Work order = Keeping every character as it is, transcribe the entries below.

Given data =

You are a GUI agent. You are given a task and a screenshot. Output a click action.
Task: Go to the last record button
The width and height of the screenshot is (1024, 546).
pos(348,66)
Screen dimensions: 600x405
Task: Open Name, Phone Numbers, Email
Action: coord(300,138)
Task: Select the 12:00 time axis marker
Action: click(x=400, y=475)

Task result =
You are a GUI agent. You are given a task and a screenshot. Output a click action.
Task: Go to the last record button
The width and height of the screenshot is (1024, 546).
pos(348,66)
Screen dimensions: 600x405
Task: Open Name, Phone Numbers, Email
Action: coord(300,138)
Task: Select the 12:00 time axis marker
Action: click(x=400, y=475)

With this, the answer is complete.